> _Brief_
Write out exactly the lines below that run from the one containing "Where should I click to: Click" through the one containing "Image resolution: width=668", both included, with no other lines.

[Collected data]

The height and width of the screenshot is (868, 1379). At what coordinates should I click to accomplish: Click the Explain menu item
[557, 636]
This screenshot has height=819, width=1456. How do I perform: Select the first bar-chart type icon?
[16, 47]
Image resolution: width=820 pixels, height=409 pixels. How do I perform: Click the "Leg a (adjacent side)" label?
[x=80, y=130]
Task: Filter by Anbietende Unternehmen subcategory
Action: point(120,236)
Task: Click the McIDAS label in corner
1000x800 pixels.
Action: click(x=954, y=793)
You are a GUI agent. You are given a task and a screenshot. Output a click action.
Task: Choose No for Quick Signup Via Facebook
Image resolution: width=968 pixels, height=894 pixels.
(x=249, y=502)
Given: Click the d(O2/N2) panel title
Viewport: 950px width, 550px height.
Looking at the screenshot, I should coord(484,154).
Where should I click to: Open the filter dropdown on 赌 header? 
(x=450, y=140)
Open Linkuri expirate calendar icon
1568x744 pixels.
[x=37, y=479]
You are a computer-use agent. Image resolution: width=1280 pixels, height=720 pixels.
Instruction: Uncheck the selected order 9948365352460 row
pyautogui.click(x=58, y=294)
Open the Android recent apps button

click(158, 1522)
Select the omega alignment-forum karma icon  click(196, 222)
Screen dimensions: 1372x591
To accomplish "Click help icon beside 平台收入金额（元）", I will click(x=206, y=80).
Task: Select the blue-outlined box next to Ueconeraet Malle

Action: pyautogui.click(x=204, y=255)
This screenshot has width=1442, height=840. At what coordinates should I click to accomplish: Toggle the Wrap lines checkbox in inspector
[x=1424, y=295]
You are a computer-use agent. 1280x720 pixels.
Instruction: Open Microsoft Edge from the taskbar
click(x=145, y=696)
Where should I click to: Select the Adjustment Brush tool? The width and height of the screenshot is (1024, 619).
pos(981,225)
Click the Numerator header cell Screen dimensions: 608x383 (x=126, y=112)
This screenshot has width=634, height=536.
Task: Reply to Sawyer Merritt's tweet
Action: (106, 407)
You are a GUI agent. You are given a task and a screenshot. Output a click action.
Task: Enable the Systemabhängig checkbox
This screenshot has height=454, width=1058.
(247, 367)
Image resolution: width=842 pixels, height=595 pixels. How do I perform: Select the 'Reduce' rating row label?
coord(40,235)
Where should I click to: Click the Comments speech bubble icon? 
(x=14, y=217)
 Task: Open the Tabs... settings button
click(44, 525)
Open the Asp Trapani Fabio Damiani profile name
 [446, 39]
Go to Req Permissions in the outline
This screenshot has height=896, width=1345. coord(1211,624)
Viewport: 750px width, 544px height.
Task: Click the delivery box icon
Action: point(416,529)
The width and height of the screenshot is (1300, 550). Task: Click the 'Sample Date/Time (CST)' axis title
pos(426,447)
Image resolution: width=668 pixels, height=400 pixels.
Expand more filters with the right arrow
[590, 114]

> _Result of the exercise_
Where should I click to: Click the Comments speech bubble icon? 
(x=14, y=217)
 Task: Open the Tabs... settings button
click(44, 525)
Open the Asp Trapani Fabio Damiani profile name
 [446, 39]
Go to Req Permissions in the outline
This screenshot has height=896, width=1345. coord(1211,624)
Viewport: 750px width, 544px height.
Task: Click the delivery box icon
Action: point(416,529)
The width and height of the screenshot is (1300, 550). Task: Click the 'Sample Date/Time (CST)' axis title
pos(426,447)
Image resolution: width=668 pixels, height=400 pixels.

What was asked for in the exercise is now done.